**TASK ITEM**
Go through the lines below and tally those containing the string "Signs". Respond with the number only.

◇ ◇ ◇

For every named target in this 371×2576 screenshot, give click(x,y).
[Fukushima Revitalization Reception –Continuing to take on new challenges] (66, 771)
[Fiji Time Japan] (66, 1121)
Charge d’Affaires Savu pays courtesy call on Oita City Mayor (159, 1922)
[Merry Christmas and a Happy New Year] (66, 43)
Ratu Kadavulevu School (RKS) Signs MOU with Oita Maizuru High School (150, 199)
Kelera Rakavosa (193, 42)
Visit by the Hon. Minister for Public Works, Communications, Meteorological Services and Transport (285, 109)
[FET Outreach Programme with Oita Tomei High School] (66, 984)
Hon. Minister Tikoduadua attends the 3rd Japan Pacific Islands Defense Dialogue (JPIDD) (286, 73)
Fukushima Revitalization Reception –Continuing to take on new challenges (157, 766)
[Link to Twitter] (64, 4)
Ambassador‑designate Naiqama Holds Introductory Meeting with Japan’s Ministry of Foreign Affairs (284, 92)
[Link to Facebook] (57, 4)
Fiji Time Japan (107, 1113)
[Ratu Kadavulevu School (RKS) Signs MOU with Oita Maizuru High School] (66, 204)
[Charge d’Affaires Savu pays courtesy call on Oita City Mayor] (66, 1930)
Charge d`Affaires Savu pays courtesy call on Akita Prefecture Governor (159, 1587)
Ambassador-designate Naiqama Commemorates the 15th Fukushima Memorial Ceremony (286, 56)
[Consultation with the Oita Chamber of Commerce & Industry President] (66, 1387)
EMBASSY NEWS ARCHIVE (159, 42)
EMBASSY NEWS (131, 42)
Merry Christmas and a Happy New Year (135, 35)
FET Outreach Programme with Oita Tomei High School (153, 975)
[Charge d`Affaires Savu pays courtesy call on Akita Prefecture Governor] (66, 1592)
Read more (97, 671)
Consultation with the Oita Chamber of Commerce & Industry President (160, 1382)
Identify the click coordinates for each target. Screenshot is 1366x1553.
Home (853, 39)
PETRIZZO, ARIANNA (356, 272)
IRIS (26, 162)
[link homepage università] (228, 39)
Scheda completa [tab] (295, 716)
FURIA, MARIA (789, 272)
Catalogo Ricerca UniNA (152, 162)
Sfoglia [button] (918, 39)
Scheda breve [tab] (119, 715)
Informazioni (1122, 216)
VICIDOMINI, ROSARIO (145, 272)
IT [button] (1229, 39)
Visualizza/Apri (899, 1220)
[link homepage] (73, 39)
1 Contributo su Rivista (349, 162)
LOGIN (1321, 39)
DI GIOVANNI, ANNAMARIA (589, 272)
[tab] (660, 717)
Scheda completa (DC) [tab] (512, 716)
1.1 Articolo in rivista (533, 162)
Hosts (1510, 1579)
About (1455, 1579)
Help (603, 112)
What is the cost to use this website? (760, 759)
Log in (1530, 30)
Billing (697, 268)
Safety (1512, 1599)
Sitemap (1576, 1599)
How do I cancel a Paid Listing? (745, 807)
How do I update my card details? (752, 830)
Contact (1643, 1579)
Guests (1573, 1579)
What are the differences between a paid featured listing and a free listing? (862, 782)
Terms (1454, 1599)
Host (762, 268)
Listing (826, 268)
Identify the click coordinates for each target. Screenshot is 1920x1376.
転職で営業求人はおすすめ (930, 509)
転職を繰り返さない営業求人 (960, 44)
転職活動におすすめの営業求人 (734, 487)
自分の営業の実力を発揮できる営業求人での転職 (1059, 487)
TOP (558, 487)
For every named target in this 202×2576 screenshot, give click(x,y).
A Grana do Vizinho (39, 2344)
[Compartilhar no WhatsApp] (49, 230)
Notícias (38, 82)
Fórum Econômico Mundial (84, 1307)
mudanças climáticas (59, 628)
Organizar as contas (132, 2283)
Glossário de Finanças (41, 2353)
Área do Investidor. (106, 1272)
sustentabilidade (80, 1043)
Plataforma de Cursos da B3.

◇ ◇ ◇

**ANSWER TO THE EXERCISE**
2